• **Excerpted text**
=== Section Start ===
Entertainment

'Sister Cities' Has Real-Life Inspiration

by Laura Rosenfeld

I know what you're doing this Saturday night: staying home to watch the world premiere of Sister Cities on Lifetime at 8 p.m. ET. With this new movie promising to be one of the most dramatic and shocking films to debut on the network in recent years, why would you want to be anywhere else? But you know what would make this even more intriguing? Finding out whether or not Sister Cities is a true story.

The trailer for Sister Cities on Lifetime's website certainly seems to make the movie look more like a kooky murder-mystery than an actual retelling of something that happened in real life. But according to the film's synopsis also on Lifetime's website, Sister Cities actually seems to tell a darker tale of four estranged sisters, each one sharing a mother but with different fathers, who reunite after their mom's mysterious death. Can I just say that whoever cast this movie did a good job of finding actresses who actually look like sisters when they gave Stana Katic, Troian Bellisario, Michelle Tractenberg, and Jess Weixler the roles as the siblings in this tale? But I digress. Throughout the movie, the local police department investigates the mother's death, but a terrible secret threatens to tear the family apart, as they tend to do.

There's no mention of Sister Cities being based on a true story in that summary, but it does say that the film is based on a play of the same name written by Colette Freedman. She also wrote the script for the movie adaptation.
=== Section End ===
• **Your goal**
In the article about Sister Cities, why does the writer expect readers to stay home on Saturday night? Answer in one to three sentences. The records are separate material and have no connection to the text above.

• **Provided data**
=== Section Start ===
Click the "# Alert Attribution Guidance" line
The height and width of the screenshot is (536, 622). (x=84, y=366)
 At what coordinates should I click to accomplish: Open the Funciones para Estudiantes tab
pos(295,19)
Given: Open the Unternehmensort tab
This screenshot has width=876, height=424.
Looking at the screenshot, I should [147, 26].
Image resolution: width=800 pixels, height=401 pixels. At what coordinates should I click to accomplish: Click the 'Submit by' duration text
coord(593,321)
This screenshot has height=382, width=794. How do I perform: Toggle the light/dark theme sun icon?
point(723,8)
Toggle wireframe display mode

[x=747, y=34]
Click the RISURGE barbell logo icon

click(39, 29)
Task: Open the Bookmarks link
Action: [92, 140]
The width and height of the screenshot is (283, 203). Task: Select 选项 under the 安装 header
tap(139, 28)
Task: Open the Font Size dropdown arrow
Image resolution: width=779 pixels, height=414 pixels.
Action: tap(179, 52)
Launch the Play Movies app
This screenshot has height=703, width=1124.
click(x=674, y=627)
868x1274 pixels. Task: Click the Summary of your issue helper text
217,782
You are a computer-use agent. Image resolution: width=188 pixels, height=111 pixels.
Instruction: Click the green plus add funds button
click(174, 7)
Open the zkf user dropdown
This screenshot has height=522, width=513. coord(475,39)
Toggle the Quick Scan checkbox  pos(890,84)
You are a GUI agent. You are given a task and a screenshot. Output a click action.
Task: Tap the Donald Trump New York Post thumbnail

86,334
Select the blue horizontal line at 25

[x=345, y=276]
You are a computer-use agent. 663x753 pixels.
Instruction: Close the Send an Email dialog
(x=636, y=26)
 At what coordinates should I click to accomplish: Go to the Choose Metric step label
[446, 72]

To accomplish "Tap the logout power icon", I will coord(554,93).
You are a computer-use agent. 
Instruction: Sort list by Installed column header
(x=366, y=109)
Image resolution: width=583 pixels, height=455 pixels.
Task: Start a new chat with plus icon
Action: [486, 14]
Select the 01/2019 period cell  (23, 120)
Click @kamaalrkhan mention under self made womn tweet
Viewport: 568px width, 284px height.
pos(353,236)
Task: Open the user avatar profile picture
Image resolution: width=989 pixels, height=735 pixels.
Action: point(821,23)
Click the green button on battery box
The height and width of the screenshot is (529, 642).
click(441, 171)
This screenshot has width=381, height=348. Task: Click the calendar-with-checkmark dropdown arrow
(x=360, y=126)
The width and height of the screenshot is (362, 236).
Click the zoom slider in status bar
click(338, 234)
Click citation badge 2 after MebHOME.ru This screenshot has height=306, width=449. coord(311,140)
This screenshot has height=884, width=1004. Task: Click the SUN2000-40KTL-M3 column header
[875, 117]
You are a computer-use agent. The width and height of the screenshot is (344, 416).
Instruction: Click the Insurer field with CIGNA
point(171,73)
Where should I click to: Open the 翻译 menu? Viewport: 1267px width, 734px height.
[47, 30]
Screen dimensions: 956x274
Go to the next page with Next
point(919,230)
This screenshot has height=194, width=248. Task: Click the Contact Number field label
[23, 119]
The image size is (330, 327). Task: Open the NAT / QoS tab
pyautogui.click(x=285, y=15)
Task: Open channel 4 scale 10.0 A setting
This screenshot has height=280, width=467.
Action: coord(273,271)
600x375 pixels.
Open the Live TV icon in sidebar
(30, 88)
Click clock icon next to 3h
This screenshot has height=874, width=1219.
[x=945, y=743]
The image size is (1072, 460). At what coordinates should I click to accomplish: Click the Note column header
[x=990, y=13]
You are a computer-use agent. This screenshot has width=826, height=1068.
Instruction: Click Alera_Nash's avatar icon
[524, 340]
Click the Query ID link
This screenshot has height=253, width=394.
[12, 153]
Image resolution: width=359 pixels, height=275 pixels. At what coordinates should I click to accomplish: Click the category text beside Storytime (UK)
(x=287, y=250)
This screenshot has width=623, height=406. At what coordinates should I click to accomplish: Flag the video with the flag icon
=== Section End ===
• **Solution**
The writer expects readers to stay home to watch the Lifetime premiere of Sister Cities at 8 p.m. ET. The reason given is that the movie promises to be one of the most dramatic and shocking films to debut on the network in recent years.